II. Consequences to be drawn from Freud’s procedures for the study of literature:

1) The methods of psychoanalytic clinical practice are applicable to the interpretation of literary and cultural artifacts; we can plug in methodological solutions derived from psychoanalysis in order to find our way out of seeming interpretive dead ends.

2) The structure of literature, myth, fairy tales--in fact, of all narrative forms--imitates the structure of dreams, of imaginative fantasy. This means: they emerge from the unconscious and are distorted by the same censorship mechanism that produces the dream-work. The operative mechanisms are displacement, condensation, substitution, wish-fulfillment, etc.

3) The obvious significance of a literary text or of elements in a text is not necessarily the most important or the most profound significance. Freud teaches us to dig deeper and seek a latent significance that underlies the manifest meaning of the text. Metaphor of archaeology, of digging down below the surface to uncover the remnants of the more authentic, unconscious message. It is not the surface of the text that is significant (not its "plot," etc.), but its underlying mechanisms. We must oftentimes overturn the apparent face-value to find the deeper significance.

4) We can fruitfully go outside the text itself for help comprehending it: myth, fairy tales, other literary texts, psychoanalytical insights, etc., etc. The only requirement is that these outside resources share a structure, theme, or other similarity with the text under examination. This is related to the contemporary notion of intertextuality, all texts contain and allude to other texts.

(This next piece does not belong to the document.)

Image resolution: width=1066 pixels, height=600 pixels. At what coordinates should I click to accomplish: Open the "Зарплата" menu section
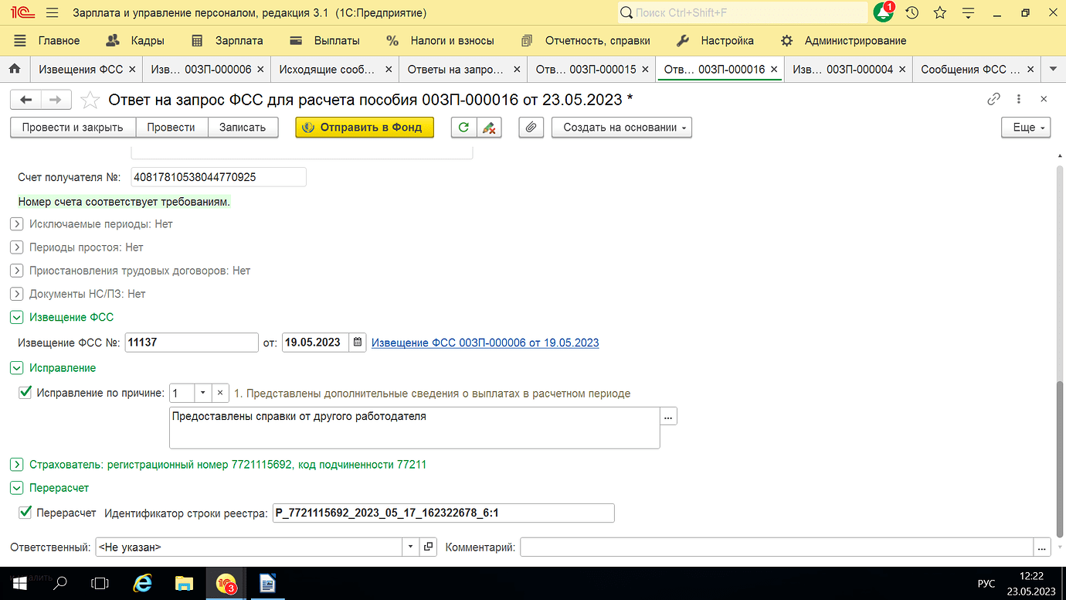pos(228,40)
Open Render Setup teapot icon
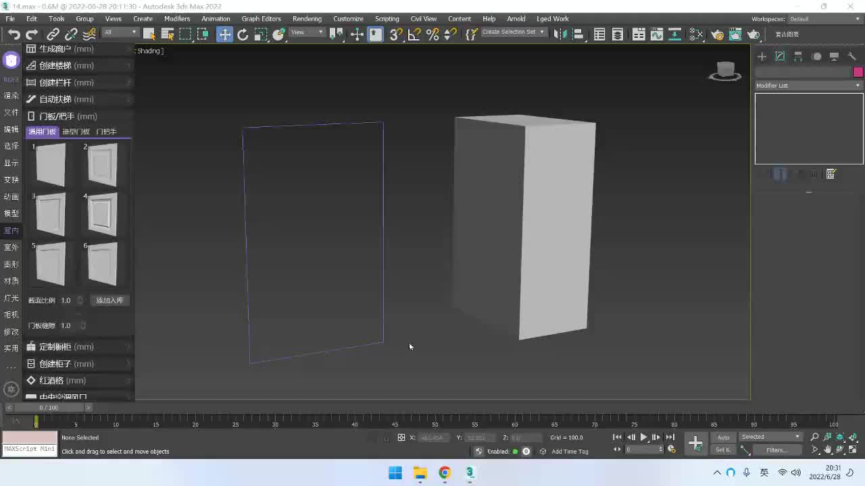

5) Texts are transformations of other texts insofar as they all derive from the same source, from the human psyche and its dialectical structure. Here we find the theoretical roots of transformational structuralism, the belief that literary texts are modifications of a simple set of paradigmatic narratives, thematic clusters, etc. (See Freud Reader 515-16).

6) The effectiveness of literature, its receptive impact, is not tied solely to aesthetic form, identification with characters, themes, etc. (as Freud suggested in "Creative Writers and Day-Dreaming"), but also results from its cathartic, therapeutic dimension. Literature undoes repression, helps reveal and uncover the hidden, unconscious truth behind the textual façade (here: the truth of death), and hence brings us psychic relief and pleasure.
* For Freud, this also accounts for the universal impact of great literature: it "sounds chords" in the instrument of the human psyche, resonates with eternal problems of the unconscious mind; it touches and activates these unconscious themes and ideas.
* Parallel to psychoanalytic therapy: Just as relaxing the repression of the neurotic patient brings relief in the form of curing the neurotic symptoms, literature penetrates and mollifies communal, shared forms of human repression: this explains the pleasure it engenders. Poets become unwitting psychoanalysts! They intuit and artfully portray unconscious truths, much as do analysts. Artists commune with the human psyche (the unconscious) in a pre-scientific manner.